First, AdaBoost does not necessarily have anything to do with Haar features. AdaBoost is a learning algorithm that combines weak learners to form a strong learner. Haar features are just a type of data on which an AdaBoost algorithm can learn.

Second, the best way to get them is to prearrange your data. So, if you want to do facial recognition a la Viola and Jones, you'll want to mark the faces in your images in a mask/overlay image. When you're training, you select samples from the image, as well as whether the sample you select is positive or negative. That positivity/negativity comes from your previous marking of the face (or whatever) in the image.

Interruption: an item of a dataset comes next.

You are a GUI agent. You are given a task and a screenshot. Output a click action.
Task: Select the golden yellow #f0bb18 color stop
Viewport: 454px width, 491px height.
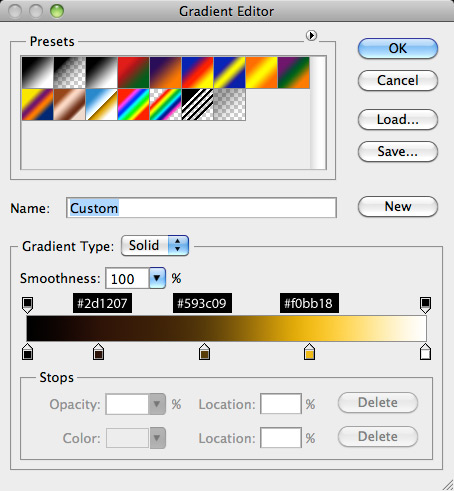click(309, 352)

You'll have to make the actual implementation yourself, but you can use existing projects to either guide you, or you can modify their projects.

mmr
A: 

Thanks - but I'm still unclear about how you actually choose the positive/negative training samples. When you mark the type of blob or face or whatever that you want, how do you do that in a way that is automated? I thought AdaBoost is automated program. by the way, sorry I'm adding this as an answer not comment but I don't see a comment option.

palau1
You can't automate the marking of the blob-- that's the whole point. If you could automate the blob/face marking, you would have already solved the problem, because you would be automatically finding faces. You have to do it by hand, and then indicate to the learner which parts are the interesting parts and which ones aren't. Once the learner is finished, it will then be able to automatically mark things (if it works, that is-- these things take a lot of tweaking).
mmr